–and, no, they couldn't allow another country to dictate political practices to them, because their lives all depended on that illusion. It was like smoke on a calm day, seemingly a pillar to hold up the heavens, but the slightest wind could blow it all away, and then the heavens would fall. On them all.
But Fang also saw that there was no way out. If they didn't change to make America happy, then their country would run out of wheat and oil, and probably other things as well, and they would risk massive social change in a groundswell from below. But if to prevent that, they allowed some internal changes, they would just be inviting the same thing on themselves.
Which would kill them the more surely?
Did it matter? Fang asked himself. Either way, they'd be just as dead. He wondered idly how it would come, the fists of a mob, or bullets before a wall, or a rope. No, it would be bullets. That was how his country executed people. Probably preferable to the beheading sword of old. What if the SWORDSMAN missed his aim, after all? It must have been a horrid mess. He only had to look around the table to see that everyone here had similar thoughts, at least those with enough wit. All men feared the unknown, but now they had to choose which unknown to fear, and the choice was yet another thing to dread.
"So, Qian, you say we risk running out of things because we can no longer get the money we need to purchase them?" Premier Xu asked.
"That is correct," the Finance Minister confirmed.
"In what other ways could we get money and oil?" Xu asked next.
"That is not within my purview, Chairman," Qian answered.
"Oil is its own currency," Zhang said. "And there is ample oil to our north. There is also gold, and many other things we need. Timber in vast quantities. And that which we need most of all-space, living space for our people."
Marshal Luo nodded. "We have discussed this before."
"What do you mean?" Fang asked.
"The Northern Resource Area, our Japanese friends once called it," Zhang reminded them all.

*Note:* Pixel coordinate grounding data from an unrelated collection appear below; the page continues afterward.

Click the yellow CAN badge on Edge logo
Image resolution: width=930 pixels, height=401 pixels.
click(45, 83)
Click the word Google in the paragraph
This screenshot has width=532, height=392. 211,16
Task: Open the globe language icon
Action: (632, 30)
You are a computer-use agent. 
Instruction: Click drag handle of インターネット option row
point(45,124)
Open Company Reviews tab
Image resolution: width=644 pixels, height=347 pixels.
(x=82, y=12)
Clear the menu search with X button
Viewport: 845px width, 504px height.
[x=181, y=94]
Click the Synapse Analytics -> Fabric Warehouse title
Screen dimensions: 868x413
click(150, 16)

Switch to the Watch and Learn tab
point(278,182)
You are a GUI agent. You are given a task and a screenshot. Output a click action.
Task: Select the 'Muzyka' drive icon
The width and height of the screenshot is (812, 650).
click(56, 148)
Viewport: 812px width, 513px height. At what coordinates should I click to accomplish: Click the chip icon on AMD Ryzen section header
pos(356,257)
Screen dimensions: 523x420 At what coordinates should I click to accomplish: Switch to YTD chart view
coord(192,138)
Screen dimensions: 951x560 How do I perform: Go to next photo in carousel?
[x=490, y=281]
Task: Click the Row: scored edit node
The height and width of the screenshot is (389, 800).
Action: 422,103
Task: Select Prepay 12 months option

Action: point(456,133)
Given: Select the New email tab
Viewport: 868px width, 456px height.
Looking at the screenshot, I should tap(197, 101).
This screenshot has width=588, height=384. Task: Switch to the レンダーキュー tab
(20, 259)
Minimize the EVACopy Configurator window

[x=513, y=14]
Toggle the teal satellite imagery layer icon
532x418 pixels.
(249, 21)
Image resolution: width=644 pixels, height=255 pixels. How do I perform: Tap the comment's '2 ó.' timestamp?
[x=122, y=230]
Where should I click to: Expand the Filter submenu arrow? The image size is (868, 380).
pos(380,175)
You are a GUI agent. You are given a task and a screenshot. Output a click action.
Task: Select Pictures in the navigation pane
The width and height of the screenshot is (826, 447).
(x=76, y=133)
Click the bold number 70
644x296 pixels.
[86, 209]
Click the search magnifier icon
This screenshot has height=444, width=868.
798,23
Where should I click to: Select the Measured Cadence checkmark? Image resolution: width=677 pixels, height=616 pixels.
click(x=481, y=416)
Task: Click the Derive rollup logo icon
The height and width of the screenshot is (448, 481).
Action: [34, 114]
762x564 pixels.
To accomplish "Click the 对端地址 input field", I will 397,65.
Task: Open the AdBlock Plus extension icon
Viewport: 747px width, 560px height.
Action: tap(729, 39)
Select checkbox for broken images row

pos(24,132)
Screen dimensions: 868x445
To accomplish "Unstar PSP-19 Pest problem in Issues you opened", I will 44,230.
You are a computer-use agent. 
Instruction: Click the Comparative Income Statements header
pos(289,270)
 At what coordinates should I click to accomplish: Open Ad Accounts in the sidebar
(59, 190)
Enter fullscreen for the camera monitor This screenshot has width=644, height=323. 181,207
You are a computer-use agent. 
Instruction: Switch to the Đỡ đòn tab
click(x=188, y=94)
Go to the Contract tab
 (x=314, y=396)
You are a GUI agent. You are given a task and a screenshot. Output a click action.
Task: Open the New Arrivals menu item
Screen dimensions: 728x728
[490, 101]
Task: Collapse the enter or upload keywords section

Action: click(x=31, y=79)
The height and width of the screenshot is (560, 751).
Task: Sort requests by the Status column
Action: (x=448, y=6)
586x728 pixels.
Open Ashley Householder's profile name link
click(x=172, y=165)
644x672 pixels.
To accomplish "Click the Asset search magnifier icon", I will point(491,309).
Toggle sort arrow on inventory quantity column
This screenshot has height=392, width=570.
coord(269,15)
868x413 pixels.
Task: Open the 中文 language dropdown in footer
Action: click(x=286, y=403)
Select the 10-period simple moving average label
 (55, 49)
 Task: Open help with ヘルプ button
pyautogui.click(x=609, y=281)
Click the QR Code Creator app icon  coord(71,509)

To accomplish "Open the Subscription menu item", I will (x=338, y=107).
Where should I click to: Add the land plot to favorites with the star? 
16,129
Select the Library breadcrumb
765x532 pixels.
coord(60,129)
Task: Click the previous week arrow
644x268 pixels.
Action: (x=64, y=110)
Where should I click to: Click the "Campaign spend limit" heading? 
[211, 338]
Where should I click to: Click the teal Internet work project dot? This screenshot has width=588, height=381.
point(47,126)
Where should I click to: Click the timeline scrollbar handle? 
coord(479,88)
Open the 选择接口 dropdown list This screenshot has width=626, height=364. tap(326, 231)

"That adventure ended in disaster," Fang observed at once. "We were fortunate not to have been damaged by it."
"But we were not damaged at all," Zhang replied lightly. "We were not even implicated. We can be sure of that, can we not, Luo?"
"This is so. The Russians have never strengthened their southern defenses. They even ignore our exercises that have raised our forces to a high state of readiness."
"Can we be sure of that?"
"Oh, yes," the Defense Minister told them all. "Tan?" he asked.
Tan Deshi was the chief of the Ministry of State Security, in charge of the PRC's foreign and domestic intelligence services. One of the younger men here at seventy, he was probably the healthiest of them all, a nonsmoker and a very light imbiber of alcohol. "When we first began our increased exercises, they watched with concern, but after the first two years, they lost interest. We have over a million of our citizens living in eastern Siberia-it's illegal, but the Russians do not make much issue of it. A goodly number of them report to me. We have good intelligence of the Russian defenses."
"And what is their state of readiness?" Tong Jie asked.
"Generally, quite poor. They have one full-strength division, one at two-thirds, and the rest are hardly better than cadre-strength. Their new Far East commander, a General-Colonel Bondarenko, despairs of making things better, our sources tell us."
"Wait," Fang objected. "Are we discussing the possibility of war with Russia here?"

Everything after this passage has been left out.